### GIVEN PROBLEM 1
Copy the passage from the Deathwish EP article below between "Deathwish is an" and "l'Invitation au Suicide.", inclusive.

### TEXT SECTION
-*-

EP by Christian Death
- Released: 1984
- Recorded: 1981
- Studio: Orange County Studios, California, United States
- Genre: Deathrock; gothic rock;
- Length: 19:49
- Label: l'Invitation au Suicide

Christian Death chronology
| Only Theatre of Pain (1982) | Deathwish (1984) | Catastrophe Ballet (1984) |

= Deathwish (EP) =

Deathwish is an EP by American deathrock band Christian Death. It consists of demos recorded by the band in 1981, prior to the release of Christian Death's debut album Only Theatre of Pain, but was not released until 1984 by French record label l'Invitation au Suicide.

Deathwish was recorded in 1981 at Orange County Studios in California, prior to the band signing to Frontier Records for Only Theatre of Pain (1982).

-*-

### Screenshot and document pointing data
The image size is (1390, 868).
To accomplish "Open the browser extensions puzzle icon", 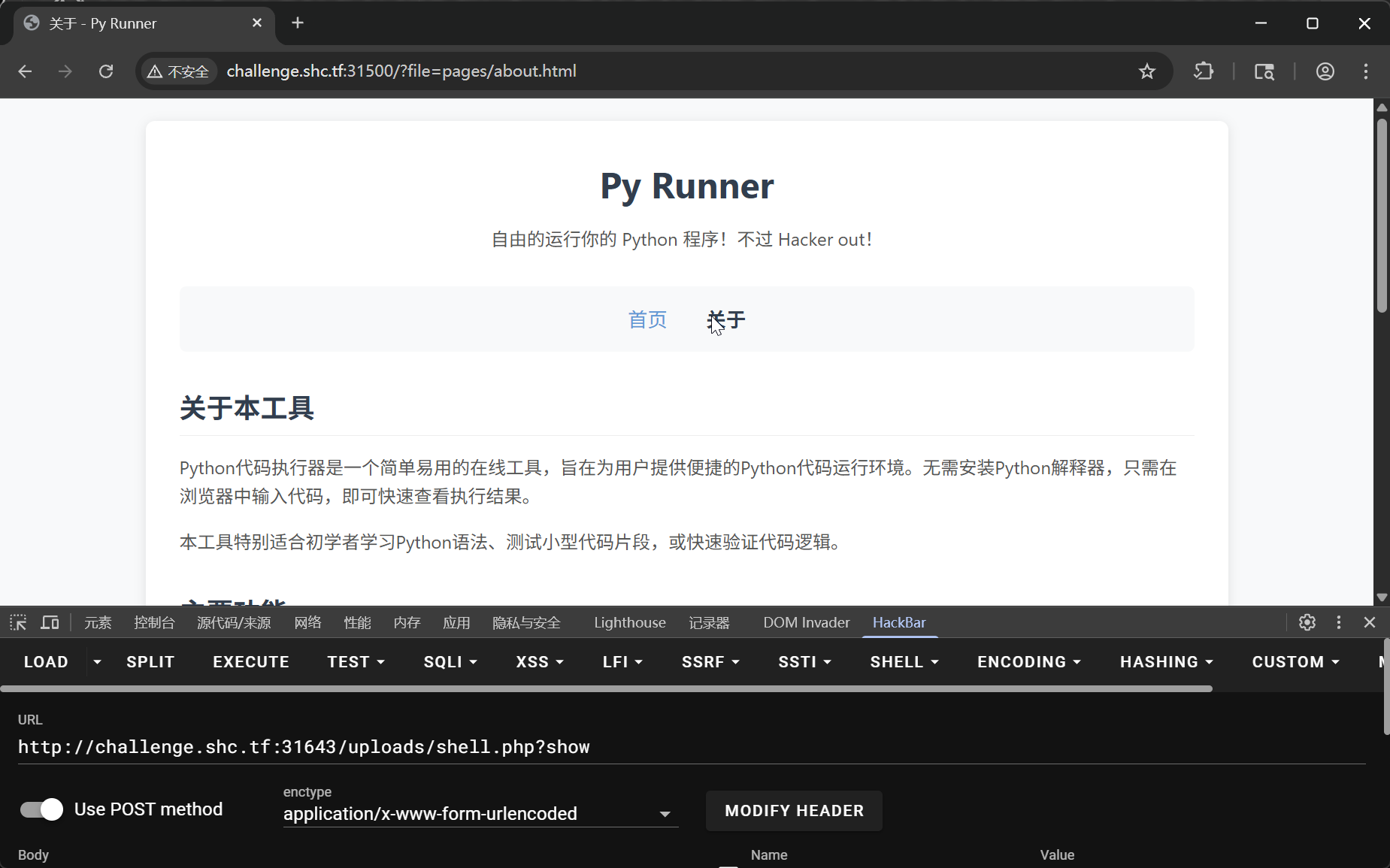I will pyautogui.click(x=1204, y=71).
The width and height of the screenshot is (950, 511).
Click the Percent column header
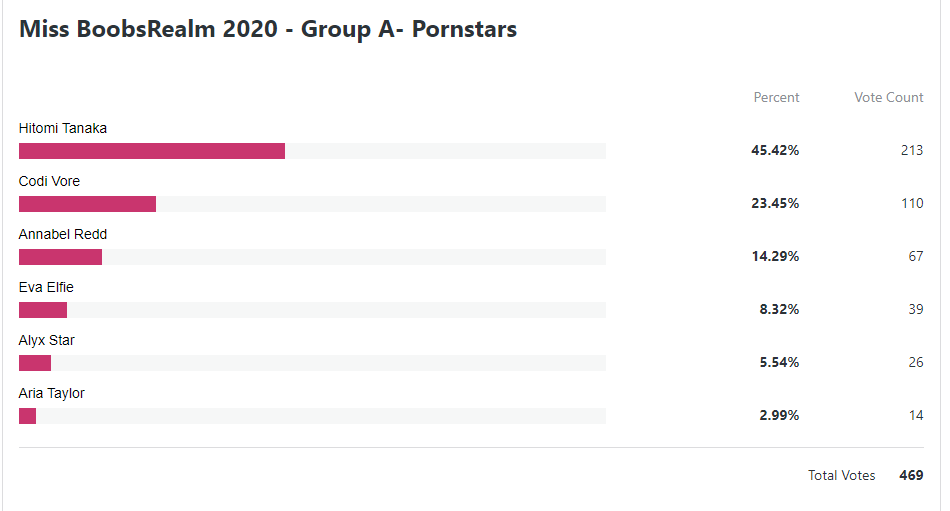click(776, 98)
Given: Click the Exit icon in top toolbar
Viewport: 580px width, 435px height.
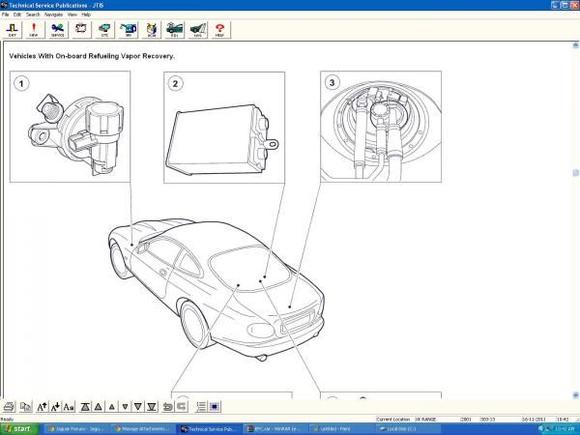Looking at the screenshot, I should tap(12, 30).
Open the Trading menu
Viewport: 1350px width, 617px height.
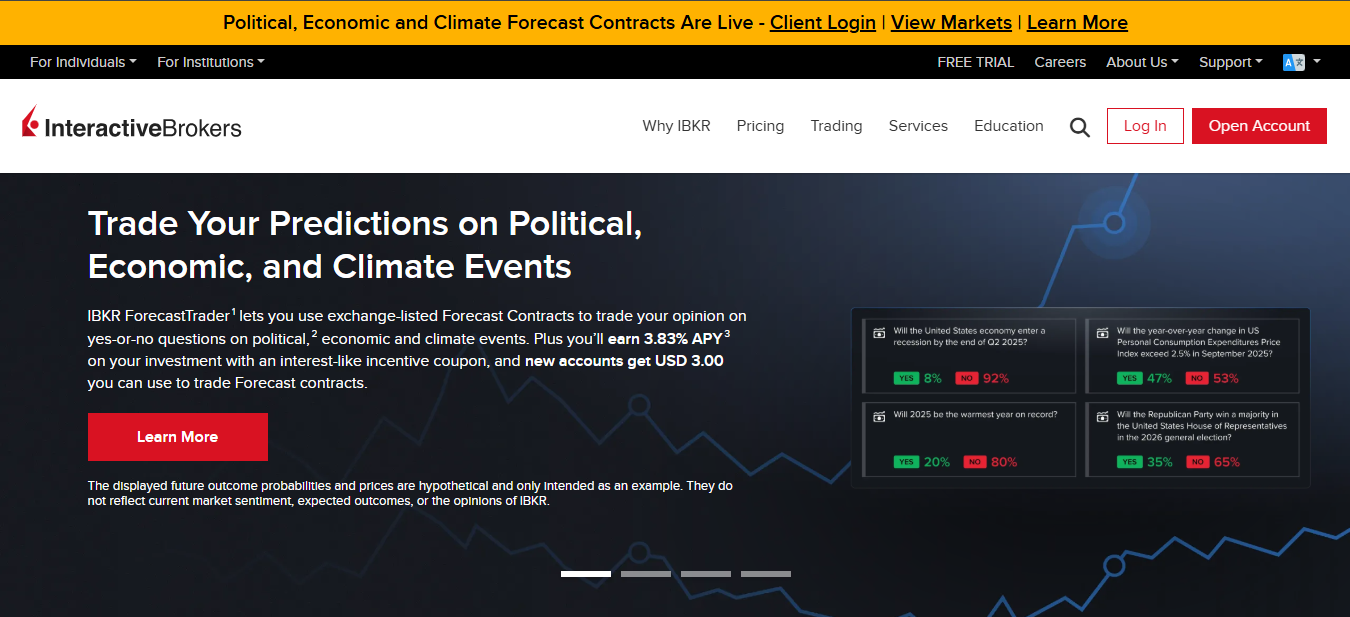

-*-

### GIVEN PROBLEM 2
Count how many lines of the rows above contain the string "width", and reply with the number alone.

### OUTPUT 1
Deathwish is an EP by American deathrock band Christian Death. It consists of demos recorded by the band in 1981, prior to the release of Christian Death's debut album Only Theatre of Pain, but was not released until 1984 by French record label l'Invitation au Suicide.

### OUTPUT 2
3